● SHORT EXERCISE: Copy the items word for word, starting from the first line and ending after the line that contains "click(x=86, y=803)".

Extracted items

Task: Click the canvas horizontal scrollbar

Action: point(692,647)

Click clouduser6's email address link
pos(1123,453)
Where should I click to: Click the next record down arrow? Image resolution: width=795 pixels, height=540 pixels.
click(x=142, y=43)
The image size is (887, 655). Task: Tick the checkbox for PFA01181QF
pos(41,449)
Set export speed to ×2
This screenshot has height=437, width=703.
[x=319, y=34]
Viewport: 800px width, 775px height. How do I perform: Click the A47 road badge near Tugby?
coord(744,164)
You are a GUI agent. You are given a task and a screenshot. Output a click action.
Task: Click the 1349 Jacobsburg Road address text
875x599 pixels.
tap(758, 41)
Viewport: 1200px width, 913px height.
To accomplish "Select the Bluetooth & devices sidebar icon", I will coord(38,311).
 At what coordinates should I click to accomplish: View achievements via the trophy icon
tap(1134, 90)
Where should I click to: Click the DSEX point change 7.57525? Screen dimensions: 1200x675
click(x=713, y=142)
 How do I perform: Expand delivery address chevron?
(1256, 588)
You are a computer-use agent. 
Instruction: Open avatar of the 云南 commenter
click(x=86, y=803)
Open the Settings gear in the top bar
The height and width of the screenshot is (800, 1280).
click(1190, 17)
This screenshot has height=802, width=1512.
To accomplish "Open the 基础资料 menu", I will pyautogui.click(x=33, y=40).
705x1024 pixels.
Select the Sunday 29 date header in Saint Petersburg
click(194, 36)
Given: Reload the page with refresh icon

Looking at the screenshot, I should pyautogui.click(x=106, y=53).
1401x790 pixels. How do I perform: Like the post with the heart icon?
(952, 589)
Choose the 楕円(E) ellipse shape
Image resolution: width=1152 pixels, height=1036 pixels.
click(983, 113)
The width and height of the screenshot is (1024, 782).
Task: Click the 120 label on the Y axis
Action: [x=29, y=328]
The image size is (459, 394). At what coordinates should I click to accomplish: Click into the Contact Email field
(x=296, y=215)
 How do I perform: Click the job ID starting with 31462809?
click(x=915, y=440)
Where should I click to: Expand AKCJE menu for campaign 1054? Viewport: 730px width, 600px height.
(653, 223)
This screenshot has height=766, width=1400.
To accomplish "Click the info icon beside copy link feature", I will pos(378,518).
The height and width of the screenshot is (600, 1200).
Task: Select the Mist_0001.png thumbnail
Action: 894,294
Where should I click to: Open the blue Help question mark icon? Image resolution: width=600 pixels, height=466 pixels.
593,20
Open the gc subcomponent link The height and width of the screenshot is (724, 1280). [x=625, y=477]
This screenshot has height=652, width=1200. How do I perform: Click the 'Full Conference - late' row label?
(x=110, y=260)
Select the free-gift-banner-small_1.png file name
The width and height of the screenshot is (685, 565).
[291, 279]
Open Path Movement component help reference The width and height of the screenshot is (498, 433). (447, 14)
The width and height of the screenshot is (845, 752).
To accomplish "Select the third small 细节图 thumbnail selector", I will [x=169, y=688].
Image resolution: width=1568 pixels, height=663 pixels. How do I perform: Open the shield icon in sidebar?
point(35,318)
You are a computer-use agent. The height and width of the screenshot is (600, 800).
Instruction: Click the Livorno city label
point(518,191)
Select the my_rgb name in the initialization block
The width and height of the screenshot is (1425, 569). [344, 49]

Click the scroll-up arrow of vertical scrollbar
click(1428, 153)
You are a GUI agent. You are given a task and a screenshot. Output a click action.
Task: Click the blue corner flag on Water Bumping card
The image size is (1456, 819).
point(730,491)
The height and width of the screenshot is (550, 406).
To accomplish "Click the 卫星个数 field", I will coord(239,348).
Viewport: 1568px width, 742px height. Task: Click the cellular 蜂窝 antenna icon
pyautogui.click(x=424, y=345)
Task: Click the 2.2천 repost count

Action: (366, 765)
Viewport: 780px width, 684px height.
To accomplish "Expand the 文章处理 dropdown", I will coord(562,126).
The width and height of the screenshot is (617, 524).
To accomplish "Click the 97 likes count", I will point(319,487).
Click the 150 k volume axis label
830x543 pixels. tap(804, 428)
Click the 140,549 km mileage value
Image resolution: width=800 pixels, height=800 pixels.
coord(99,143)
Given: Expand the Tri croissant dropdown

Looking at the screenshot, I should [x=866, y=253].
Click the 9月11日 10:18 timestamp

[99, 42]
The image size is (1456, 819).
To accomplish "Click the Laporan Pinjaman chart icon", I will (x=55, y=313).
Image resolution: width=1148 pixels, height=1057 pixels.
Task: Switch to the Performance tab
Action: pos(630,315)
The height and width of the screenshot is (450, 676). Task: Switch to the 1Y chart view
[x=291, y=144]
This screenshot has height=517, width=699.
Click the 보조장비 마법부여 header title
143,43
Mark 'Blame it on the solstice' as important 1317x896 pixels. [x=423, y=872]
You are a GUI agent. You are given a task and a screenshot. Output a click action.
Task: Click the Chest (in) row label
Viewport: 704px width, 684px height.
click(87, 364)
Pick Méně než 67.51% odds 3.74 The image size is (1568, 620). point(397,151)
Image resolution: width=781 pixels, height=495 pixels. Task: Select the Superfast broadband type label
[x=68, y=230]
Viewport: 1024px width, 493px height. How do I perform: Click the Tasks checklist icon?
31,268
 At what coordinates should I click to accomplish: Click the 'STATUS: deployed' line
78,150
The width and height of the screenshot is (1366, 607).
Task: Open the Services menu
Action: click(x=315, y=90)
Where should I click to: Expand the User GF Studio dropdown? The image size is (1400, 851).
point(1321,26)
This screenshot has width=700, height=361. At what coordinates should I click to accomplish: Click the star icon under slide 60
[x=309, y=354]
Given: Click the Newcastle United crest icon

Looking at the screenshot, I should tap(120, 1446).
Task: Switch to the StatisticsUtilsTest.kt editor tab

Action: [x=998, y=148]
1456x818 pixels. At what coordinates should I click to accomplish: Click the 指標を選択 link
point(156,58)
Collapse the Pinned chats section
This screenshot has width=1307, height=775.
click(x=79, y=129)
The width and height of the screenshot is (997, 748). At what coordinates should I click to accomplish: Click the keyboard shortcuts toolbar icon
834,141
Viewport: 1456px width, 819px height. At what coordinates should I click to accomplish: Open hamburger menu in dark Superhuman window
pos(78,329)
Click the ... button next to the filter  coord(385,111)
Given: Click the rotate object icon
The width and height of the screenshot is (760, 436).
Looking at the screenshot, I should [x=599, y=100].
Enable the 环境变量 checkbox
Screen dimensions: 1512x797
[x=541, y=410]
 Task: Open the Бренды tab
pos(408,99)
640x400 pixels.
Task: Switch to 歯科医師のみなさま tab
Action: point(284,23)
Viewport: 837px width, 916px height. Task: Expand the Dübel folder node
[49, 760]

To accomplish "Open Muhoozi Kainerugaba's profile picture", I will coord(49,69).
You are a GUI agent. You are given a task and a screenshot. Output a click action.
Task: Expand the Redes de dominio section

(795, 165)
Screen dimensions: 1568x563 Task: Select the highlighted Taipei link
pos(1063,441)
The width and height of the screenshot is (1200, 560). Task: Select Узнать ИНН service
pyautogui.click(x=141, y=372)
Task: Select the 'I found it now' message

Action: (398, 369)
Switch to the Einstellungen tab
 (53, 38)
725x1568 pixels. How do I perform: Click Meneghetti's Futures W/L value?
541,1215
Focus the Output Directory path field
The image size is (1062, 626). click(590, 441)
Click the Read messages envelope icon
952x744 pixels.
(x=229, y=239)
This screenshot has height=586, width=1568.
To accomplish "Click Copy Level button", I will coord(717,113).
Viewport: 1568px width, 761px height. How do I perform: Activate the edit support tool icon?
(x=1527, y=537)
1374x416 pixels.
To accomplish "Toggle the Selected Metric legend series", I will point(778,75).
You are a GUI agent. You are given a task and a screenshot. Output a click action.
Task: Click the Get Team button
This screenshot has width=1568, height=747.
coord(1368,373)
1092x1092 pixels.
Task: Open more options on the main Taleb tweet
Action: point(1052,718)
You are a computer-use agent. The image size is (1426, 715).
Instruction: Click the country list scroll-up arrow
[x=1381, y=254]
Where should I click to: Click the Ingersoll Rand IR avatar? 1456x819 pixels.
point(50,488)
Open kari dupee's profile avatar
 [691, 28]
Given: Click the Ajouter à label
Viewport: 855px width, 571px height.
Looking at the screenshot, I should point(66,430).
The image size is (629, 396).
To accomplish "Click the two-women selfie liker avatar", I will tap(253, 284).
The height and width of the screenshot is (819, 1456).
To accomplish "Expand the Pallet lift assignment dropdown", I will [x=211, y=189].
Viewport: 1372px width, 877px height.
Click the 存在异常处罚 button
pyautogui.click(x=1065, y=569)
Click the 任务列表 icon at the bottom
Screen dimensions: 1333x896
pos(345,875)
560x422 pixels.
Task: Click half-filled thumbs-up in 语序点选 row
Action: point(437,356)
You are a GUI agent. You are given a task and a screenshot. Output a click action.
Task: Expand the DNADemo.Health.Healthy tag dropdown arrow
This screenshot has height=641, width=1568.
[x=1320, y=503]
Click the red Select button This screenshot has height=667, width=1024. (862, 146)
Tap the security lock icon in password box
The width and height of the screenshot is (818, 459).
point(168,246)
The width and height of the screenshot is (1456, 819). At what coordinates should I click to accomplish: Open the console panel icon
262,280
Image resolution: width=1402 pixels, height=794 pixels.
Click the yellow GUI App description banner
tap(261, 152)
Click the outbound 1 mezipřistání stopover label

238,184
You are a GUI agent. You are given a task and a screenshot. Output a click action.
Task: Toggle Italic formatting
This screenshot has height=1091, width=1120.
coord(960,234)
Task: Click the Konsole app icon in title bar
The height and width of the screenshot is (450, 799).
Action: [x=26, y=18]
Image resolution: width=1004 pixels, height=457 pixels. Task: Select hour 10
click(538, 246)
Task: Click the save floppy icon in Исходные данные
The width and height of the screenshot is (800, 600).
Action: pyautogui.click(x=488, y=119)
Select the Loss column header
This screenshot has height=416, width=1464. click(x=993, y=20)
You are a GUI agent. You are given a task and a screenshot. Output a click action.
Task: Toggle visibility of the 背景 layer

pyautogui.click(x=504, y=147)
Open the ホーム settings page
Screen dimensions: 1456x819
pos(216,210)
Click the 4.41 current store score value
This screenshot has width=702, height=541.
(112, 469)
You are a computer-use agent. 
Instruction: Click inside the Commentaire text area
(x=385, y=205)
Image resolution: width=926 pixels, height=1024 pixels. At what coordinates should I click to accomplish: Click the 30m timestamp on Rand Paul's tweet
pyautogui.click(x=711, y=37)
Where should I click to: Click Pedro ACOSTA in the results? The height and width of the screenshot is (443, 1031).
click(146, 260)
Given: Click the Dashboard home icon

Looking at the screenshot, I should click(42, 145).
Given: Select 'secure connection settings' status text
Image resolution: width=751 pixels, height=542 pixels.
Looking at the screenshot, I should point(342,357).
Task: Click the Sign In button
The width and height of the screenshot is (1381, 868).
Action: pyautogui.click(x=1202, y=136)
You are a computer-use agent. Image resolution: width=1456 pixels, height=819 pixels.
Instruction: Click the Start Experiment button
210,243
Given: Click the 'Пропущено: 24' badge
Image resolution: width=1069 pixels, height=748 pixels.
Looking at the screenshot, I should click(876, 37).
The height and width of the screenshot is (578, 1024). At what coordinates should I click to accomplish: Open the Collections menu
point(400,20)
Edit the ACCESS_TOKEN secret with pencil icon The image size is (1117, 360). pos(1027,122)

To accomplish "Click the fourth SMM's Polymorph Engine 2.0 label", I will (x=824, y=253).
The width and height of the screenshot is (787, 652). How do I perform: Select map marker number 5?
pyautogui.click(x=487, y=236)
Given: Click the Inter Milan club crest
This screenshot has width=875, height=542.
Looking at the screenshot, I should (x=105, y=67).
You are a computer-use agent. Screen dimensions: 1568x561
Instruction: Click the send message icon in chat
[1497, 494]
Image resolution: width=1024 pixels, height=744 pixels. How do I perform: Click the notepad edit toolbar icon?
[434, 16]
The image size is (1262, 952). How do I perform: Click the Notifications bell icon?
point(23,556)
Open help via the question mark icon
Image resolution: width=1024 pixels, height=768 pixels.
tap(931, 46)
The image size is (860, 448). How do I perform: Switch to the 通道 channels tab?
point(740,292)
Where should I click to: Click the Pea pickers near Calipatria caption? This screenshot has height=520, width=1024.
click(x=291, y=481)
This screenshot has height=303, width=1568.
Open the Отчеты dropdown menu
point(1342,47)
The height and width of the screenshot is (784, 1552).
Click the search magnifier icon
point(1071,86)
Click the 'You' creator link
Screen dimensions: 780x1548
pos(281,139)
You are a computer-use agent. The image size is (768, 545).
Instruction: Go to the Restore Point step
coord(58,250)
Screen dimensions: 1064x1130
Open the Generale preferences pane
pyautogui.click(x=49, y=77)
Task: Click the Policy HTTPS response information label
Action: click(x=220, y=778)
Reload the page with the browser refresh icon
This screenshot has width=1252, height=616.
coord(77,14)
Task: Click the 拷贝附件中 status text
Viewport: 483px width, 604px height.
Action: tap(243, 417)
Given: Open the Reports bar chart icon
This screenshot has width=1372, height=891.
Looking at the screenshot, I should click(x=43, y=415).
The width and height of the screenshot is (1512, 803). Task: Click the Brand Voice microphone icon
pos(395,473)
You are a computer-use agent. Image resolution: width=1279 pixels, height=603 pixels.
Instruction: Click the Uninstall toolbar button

● TASK SOLUTION:
Task: Click the canvas horizontal scrollbar

Action: point(692,647)

Click clouduser6's email address link
pos(1123,453)
Where should I click to: Click the next record down arrow? Image resolution: width=795 pixels, height=540 pixels.
click(x=142, y=43)
The image size is (887, 655). Task: Tick the checkbox for PFA01181QF
pos(41,449)
Set export speed to ×2
This screenshot has height=437, width=703.
[x=319, y=34]
Viewport: 800px width, 775px height. How do I perform: Click the A47 road badge near Tugby?
coord(744,164)
You are a GUI agent. You are given a task and a screenshot. Output a click action.
Task: Click the 1349 Jacobsburg Road address text
875x599 pixels.
tap(758, 41)
Viewport: 1200px width, 913px height.
To accomplish "Select the Bluetooth & devices sidebar icon", I will coord(38,311).
 At what coordinates should I click to accomplish: View achievements via the trophy icon
tap(1134, 90)
Where should I click to: Click the DSEX point change 7.57525? Screen dimensions: 1200x675
click(x=713, y=142)
 How do I perform: Expand delivery address chevron?
(1256, 588)
You are a computer-use agent. 
Instruction: Open avatar of the 云南 commenter
click(x=86, y=803)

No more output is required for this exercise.